Brazil's state-controlled Petrobras is moving away from the cost-cutting philosophy that shaped its investment outlook for the past five years, in a response to higher crude prices and lower debt levels.
Amid a barrage of attacks from Brazil's political class, the company has retained its composure while defending its market-based fuel-pricing policy and rolling out news of major upstream changes. Brazilian president Jair Bolsonaro's hunt for a convenient culprit for high fuel prices recently cost former mines and energy minister Bento Albuquerque his job but, so far, does not appear to have moved Petrobras away from its more realistic investment strategy.
The company's $8.6bn first-quarter profit, bolstered by higher Brent prices and improved operational efficiency, should have been a reason for applause from Petrobras' controlling shareholder, the federal government. It was instead likened to "rape" by Bolsonaro, who is facing voter backlash over high prices at the pump ahead of a presidential election in October. Petrobras insists that the profit was driven by demand for pre-salt crude and not meaty margins on fuel sales, and that the government reaps the benefits of its market-based fuel pricing in the form of taxes and dividends — an argument that has not assuaged Brasilia.

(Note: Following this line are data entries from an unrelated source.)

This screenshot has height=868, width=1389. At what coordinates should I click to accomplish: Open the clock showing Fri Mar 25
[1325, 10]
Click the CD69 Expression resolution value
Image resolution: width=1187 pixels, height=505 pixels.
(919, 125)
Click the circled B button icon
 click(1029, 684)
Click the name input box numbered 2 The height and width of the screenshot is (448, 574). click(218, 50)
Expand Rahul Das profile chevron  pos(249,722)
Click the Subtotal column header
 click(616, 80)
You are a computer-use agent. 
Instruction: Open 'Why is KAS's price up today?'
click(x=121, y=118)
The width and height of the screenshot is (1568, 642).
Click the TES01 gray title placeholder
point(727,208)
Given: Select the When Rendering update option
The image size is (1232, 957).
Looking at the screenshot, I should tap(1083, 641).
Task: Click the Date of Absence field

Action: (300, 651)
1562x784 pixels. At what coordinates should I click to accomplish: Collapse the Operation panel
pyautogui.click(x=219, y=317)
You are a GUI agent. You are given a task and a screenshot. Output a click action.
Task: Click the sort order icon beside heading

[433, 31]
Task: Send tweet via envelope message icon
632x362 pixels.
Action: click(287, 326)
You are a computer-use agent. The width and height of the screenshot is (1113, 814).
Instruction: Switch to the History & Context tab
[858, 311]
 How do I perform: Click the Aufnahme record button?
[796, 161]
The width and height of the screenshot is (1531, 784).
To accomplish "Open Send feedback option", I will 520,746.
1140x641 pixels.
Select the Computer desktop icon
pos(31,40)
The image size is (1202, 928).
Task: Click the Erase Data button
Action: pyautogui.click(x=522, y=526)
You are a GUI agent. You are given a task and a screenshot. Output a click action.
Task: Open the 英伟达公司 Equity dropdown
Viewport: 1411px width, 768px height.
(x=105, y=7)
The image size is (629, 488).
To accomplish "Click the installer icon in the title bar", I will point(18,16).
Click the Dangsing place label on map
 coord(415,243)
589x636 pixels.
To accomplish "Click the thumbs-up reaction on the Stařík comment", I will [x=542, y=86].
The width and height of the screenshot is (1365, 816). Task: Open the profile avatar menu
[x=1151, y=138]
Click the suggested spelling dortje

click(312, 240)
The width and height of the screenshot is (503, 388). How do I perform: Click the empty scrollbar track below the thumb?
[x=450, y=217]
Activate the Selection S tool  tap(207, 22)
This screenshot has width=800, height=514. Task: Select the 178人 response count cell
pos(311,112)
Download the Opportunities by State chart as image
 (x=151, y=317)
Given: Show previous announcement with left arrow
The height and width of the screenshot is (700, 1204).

Petrobras' new chief executive Jose Mauro Ferreira Coelho has been clear on the company's intention to stick with the import price parity principle, considered essential to maintain imports and investments. But his predecessor Joaquim Silva e Luna was sacked in March for allowing domestic price rises under the same principle, and that stance may yet cost Ferreira Coelho his position too.
Petrobras flexed its independence with a 9pc diesel price increase on 10 May, the first adjustment in 60 days. Hours after that rise, Albuquerque was replaced by economist Adolfo Sachsida, who, along with finance minister Paulo Guedes, has already started studies on the privatisation of Petrobras and state-owned pre-salt marketing firm PPSA — Bolsonaro's go-to promise whenever the fuel price crisis flares. The sales have little chance of gaining approval during this election year, or likely any year, but the process has been set in motion.
Resistance is utile
The debate over fuel prices and what it may mean for Brazil's plan to open its downstream segment has eclipsed Petrobras' strong upstream position. Medium sweet pre-salt grades remain the centerpiece of the firm's growth plans, but Petrobras has also shown a renewed appetite in assets that until recently were considered prime candidates for divestment. In recent weeks, the company has announced plans to retain its controlling interest in deepwater fields in the frontier Sergipe-Alagoas basin, and has hinted that the Albacora field, originally listed with sister field Albacora Leste, may also stay in its upstream portfolio. And the firm this month detailed its plans to invest $16bn over the next five years to curb natural decline at post-salt fields in the ageing Campos basin.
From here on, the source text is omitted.